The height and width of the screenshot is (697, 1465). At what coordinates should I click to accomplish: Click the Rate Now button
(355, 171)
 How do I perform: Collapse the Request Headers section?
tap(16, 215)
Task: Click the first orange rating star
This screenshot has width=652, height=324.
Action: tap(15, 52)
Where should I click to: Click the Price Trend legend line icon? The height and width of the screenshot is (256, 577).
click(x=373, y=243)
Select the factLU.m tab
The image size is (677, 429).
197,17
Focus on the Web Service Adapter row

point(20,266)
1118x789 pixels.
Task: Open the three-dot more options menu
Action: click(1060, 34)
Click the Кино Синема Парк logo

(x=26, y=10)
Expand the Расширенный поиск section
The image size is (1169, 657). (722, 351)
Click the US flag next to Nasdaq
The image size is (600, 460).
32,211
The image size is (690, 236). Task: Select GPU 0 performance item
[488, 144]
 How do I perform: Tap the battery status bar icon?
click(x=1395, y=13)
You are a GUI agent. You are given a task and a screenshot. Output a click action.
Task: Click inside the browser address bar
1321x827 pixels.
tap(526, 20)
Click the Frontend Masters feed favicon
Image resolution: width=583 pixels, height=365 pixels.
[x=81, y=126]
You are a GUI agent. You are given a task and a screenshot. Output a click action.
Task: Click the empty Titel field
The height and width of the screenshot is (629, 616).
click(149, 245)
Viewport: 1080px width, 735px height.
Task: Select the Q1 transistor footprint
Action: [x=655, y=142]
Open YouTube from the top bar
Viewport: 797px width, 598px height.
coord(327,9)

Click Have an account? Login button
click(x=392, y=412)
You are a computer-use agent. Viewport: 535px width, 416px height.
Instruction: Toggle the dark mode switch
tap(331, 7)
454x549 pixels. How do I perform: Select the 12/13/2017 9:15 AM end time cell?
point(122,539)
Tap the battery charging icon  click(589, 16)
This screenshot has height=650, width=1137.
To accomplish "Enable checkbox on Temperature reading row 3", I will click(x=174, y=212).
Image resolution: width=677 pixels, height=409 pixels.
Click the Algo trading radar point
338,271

******

* **TASK DESCRIPTION**:
Reproduce all of the data above verbatim, line by line, without altering any character.

* **ANSWER TO THIS TASK**:
The height and width of the screenshot is (697, 1465). At what coordinates should I click to accomplish: Click the Rate Now button
(355, 171)
 How do I perform: Collapse the Request Headers section?
tap(16, 215)
Task: Click the first orange rating star
This screenshot has width=652, height=324.
Action: tap(15, 52)
Where should I click to: Click the Price Trend legend line icon? The height and width of the screenshot is (256, 577).
click(x=373, y=243)
Select the factLU.m tab
The image size is (677, 429).
197,17
Focus on the Web Service Adapter row

point(20,266)
1118x789 pixels.
Task: Open the three-dot more options menu
Action: click(1060, 34)
Click the Кино Синема Парк logo

(x=26, y=10)
Expand the Расширенный поиск section
The image size is (1169, 657). (722, 351)
Click the US flag next to Nasdaq
The image size is (600, 460).
32,211
The image size is (690, 236). Task: Select GPU 0 performance item
[488, 144]
 How do I perform: Tap the battery status bar icon?
click(x=1395, y=13)
You are a GUI agent. You are given a task and a screenshot. Output a click action.
Task: Click inside the browser address bar
1321x827 pixels.
tap(526, 20)
Click the Frontend Masters feed favicon
Image resolution: width=583 pixels, height=365 pixels.
[x=81, y=126]
You are a GUI agent. You are given a task and a screenshot. Output a click action.
Task: Click the empty Titel field
The height and width of the screenshot is (629, 616).
click(149, 245)
Viewport: 1080px width, 735px height.
Task: Select the Q1 transistor footprint
Action: [x=655, y=142]
Open YouTube from the top bar
Viewport: 797px width, 598px height.
coord(327,9)

Click Have an account? Login button
click(x=392, y=412)
You are a computer-use agent. Viewport: 535px width, 416px height.
Instruction: Toggle the dark mode switch
tap(331, 7)
454x549 pixels. How do I perform: Select the 12/13/2017 9:15 AM end time cell?
point(122,539)
Tap the battery charging icon  click(589, 16)
This screenshot has height=650, width=1137.
To accomplish "Enable checkbox on Temperature reading row 3", I will click(x=174, y=212).
Image resolution: width=677 pixels, height=409 pixels.
Click the Algo trading radar point
338,271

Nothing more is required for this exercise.